| Assignment |
Start to finish, reproduce the records below with nothing missing.

**** Source information ****

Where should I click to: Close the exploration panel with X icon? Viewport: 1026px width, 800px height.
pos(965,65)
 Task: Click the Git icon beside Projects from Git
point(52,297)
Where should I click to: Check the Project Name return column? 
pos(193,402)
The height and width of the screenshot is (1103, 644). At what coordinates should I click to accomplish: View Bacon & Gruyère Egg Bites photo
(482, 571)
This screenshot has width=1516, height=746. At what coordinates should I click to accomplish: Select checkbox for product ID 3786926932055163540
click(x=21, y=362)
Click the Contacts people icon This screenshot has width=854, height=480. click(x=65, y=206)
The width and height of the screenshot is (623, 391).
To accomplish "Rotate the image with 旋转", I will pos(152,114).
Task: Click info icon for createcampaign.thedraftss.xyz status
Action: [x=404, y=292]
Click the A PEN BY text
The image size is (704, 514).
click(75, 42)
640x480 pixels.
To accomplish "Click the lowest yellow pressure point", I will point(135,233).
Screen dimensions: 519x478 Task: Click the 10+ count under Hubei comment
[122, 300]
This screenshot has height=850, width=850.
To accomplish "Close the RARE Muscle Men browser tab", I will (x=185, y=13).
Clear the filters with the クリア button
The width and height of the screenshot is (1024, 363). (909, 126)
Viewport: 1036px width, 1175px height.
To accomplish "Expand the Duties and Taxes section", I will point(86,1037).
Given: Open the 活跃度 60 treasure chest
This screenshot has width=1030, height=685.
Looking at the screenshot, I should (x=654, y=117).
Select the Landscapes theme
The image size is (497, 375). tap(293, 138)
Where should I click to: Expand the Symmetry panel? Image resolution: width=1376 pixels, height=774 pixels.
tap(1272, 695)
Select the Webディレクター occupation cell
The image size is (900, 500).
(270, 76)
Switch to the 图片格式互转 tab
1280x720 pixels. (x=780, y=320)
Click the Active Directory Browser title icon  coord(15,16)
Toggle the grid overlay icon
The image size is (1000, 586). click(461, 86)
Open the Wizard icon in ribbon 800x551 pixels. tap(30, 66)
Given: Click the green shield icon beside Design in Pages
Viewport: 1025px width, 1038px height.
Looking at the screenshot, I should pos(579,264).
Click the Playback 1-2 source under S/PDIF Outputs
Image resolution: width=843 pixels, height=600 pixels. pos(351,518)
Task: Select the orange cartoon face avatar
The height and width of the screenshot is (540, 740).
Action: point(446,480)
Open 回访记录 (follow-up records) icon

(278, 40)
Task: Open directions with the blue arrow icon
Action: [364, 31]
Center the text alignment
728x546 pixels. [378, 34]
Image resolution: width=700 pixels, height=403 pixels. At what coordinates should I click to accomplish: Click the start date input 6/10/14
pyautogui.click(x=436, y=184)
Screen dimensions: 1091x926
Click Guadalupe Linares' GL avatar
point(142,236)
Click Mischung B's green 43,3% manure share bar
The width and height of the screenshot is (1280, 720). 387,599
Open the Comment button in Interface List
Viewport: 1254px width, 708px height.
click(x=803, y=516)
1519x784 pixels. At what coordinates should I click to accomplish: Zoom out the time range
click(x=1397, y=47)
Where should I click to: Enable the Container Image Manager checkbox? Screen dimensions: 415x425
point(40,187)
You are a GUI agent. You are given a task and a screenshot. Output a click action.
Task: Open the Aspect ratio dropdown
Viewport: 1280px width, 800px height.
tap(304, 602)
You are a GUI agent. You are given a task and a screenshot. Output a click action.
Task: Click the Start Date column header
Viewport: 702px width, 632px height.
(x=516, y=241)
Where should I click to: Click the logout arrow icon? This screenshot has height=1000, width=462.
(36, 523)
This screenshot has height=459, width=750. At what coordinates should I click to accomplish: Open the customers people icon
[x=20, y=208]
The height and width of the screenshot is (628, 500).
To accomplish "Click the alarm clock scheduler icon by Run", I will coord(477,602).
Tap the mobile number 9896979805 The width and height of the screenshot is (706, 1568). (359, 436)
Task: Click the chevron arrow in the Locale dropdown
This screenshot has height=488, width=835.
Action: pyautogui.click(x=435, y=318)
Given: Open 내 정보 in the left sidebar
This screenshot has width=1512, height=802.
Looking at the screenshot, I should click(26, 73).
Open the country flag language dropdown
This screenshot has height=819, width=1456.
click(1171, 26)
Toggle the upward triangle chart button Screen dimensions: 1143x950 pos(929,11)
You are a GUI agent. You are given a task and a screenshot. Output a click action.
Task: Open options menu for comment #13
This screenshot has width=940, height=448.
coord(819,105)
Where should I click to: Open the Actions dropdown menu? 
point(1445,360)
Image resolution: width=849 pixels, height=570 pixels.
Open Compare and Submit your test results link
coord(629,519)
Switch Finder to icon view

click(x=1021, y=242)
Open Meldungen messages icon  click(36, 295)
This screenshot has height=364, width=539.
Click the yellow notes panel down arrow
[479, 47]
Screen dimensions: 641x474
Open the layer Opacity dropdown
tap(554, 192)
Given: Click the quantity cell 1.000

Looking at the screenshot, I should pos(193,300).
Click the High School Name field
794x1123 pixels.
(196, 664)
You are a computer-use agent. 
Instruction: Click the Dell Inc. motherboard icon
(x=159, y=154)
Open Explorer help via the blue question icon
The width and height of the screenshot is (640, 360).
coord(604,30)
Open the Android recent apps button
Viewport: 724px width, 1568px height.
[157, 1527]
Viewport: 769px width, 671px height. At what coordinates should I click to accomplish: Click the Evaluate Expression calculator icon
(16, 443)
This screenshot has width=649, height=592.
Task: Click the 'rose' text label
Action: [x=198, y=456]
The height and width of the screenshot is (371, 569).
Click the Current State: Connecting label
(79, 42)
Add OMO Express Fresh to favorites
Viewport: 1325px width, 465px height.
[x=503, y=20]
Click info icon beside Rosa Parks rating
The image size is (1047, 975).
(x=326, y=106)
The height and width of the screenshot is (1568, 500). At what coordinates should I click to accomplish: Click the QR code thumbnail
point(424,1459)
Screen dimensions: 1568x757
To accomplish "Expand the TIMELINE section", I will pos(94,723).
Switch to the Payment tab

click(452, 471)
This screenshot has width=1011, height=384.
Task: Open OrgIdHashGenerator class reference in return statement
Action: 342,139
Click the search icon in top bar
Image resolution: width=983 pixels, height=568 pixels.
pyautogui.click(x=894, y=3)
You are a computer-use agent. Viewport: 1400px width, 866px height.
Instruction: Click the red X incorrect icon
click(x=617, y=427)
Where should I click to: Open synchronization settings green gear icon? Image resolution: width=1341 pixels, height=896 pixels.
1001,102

****

| Answer space |
Where should I click to: Close the exploration panel with X icon? Viewport: 1026px width, 800px height.
pos(965,65)
 Task: Click the Git icon beside Projects from Git
point(52,297)
Where should I click to: Check the Project Name return column? 
pos(193,402)
The height and width of the screenshot is (1103, 644). At what coordinates should I click to accomplish: View Bacon & Gruyère Egg Bites photo
(482, 571)
This screenshot has width=1516, height=746. At what coordinates should I click to accomplish: Select checkbox for product ID 3786926932055163540
click(x=21, y=362)
Click the Contacts people icon This screenshot has width=854, height=480. click(x=65, y=206)
The width and height of the screenshot is (623, 391).
To accomplish "Rotate the image with 旋转", I will pos(152,114).
Task: Click info icon for createcampaign.thedraftss.xyz status
Action: [x=404, y=292]
Click the A PEN BY text
The image size is (704, 514).
click(75, 42)
640x480 pixels.
To accomplish "Click the lowest yellow pressure point", I will point(135,233).
Screen dimensions: 519x478 Task: Click the 10+ count under Hubei comment
[122, 300]
This screenshot has height=850, width=850.
To accomplish "Close the RARE Muscle Men browser tab", I will (x=185, y=13).
Clear the filters with the クリア button
The width and height of the screenshot is (1024, 363). (909, 126)
Viewport: 1036px width, 1175px height.
To accomplish "Expand the Duties and Taxes section", I will point(86,1037).
Given: Open the 活跃度 60 treasure chest
This screenshot has width=1030, height=685.
Looking at the screenshot, I should (x=654, y=117).
Select the Landscapes theme
The image size is (497, 375). tap(293, 138)
Where should I click to: Expand the Symmetry panel? Image resolution: width=1376 pixels, height=774 pixels.
tap(1272, 695)
Select the Webディレクター occupation cell
The image size is (900, 500).
(270, 76)
Switch to the 图片格式互转 tab
1280x720 pixels. (x=780, y=320)
Click the Active Directory Browser title icon  coord(15,16)
Toggle the grid overlay icon
The image size is (1000, 586). click(461, 86)
Open the Wizard icon in ribbon 800x551 pixels. tap(30, 66)
Given: Click the green shield icon beside Design in Pages
Viewport: 1025px width, 1038px height.
Looking at the screenshot, I should pos(579,264).
Click the Playback 1-2 source under S/PDIF Outputs
Image resolution: width=843 pixels, height=600 pixels. pos(351,518)
Task: Select the orange cartoon face avatar
The height and width of the screenshot is (540, 740).
Action: point(446,480)
Open 回访记录 (follow-up records) icon

(278, 40)
Task: Open directions with the blue arrow icon
Action: [364, 31]
Center the text alignment
728x546 pixels. [378, 34]
Image resolution: width=700 pixels, height=403 pixels. At what coordinates should I click to accomplish: Click the start date input 6/10/14
pyautogui.click(x=436, y=184)
Screen dimensions: 1091x926
Click Guadalupe Linares' GL avatar
point(142,236)
Click Mischung B's green 43,3% manure share bar
The width and height of the screenshot is (1280, 720). 387,599
Open the Comment button in Interface List
Viewport: 1254px width, 708px height.
click(x=803, y=516)
1519x784 pixels. At what coordinates should I click to accomplish: Zoom out the time range
click(x=1397, y=47)
Where should I click to: Enable the Container Image Manager checkbox? Screen dimensions: 415x425
point(40,187)
You are a GUI agent. You are given a task and a screenshot. Output a click action.
Task: Open the Aspect ratio dropdown
Viewport: 1280px width, 800px height.
tap(304, 602)
You are a GUI agent. You are given a task and a screenshot. Output a click action.
Task: Click the Start Date column header
Viewport: 702px width, 632px height.
(x=516, y=241)
Where should I click to: Click the logout arrow icon? This screenshot has height=1000, width=462.
(36, 523)
This screenshot has height=459, width=750. At what coordinates should I click to accomplish: Open the customers people icon
[x=20, y=208]
The height and width of the screenshot is (628, 500).
To accomplish "Click the alarm clock scheduler icon by Run", I will coord(477,602).
Tap the mobile number 9896979805 The width and height of the screenshot is (706, 1568). (359, 436)
Task: Click the chevron arrow in the Locale dropdown
This screenshot has height=488, width=835.
Action: pyautogui.click(x=435, y=318)
Given: Open 내 정보 in the left sidebar
This screenshot has width=1512, height=802.
Looking at the screenshot, I should click(26, 73).
Open the country flag language dropdown
This screenshot has height=819, width=1456.
click(1171, 26)
Toggle the upward triangle chart button Screen dimensions: 1143x950 pos(929,11)
You are a GUI agent. You are given a task and a screenshot. Output a click action.
Task: Open options menu for comment #13
This screenshot has width=940, height=448.
coord(819,105)
Where should I click to: Open the Actions dropdown menu? 
point(1445,360)
Image resolution: width=849 pixels, height=570 pixels.
Open Compare and Submit your test results link
coord(629,519)
Switch Finder to icon view

click(x=1021, y=242)
Open Meldungen messages icon  click(36, 295)
This screenshot has height=364, width=539.
Click the yellow notes panel down arrow
[479, 47]
Screen dimensions: 641x474
Open the layer Opacity dropdown
tap(554, 192)
Given: Click the quantity cell 1.000

Looking at the screenshot, I should pos(193,300).
Click the High School Name field
794x1123 pixels.
(196, 664)
You are a computer-use agent. 
Instruction: Click the Dell Inc. motherboard icon
(x=159, y=154)
Open Explorer help via the blue question icon
The width and height of the screenshot is (640, 360).
coord(604,30)
Open the Android recent apps button
Viewport: 724px width, 1568px height.
[157, 1527]
Viewport: 769px width, 671px height. At what coordinates should I click to accomplish: Click the Evaluate Expression calculator icon
(16, 443)
This screenshot has width=649, height=592.
Task: Click the 'rose' text label
Action: [x=198, y=456]
The height and width of the screenshot is (371, 569).
Click the Current State: Connecting label
(79, 42)
Add OMO Express Fresh to favorites
Viewport: 1325px width, 465px height.
[x=503, y=20]
Click info icon beside Rosa Parks rating
The image size is (1047, 975).
(x=326, y=106)
The height and width of the screenshot is (1568, 500). At what coordinates should I click to accomplish: Click the QR code thumbnail
point(424,1459)
Screen dimensions: 1568x757
To accomplish "Expand the TIMELINE section", I will pos(94,723).
Switch to the Payment tab

click(452, 471)
This screenshot has width=1011, height=384.
Task: Open OrgIdHashGenerator class reference in return statement
Action: 342,139
Click the search icon in top bar
Image resolution: width=983 pixels, height=568 pixels.
pyautogui.click(x=894, y=3)
You are a computer-use agent. Viewport: 1400px width, 866px height.
Instruction: Click the red X incorrect icon
click(x=617, y=427)
Where should I click to: Open synchronization settings green gear icon? Image resolution: width=1341 pixels, height=896 pixels.
1001,102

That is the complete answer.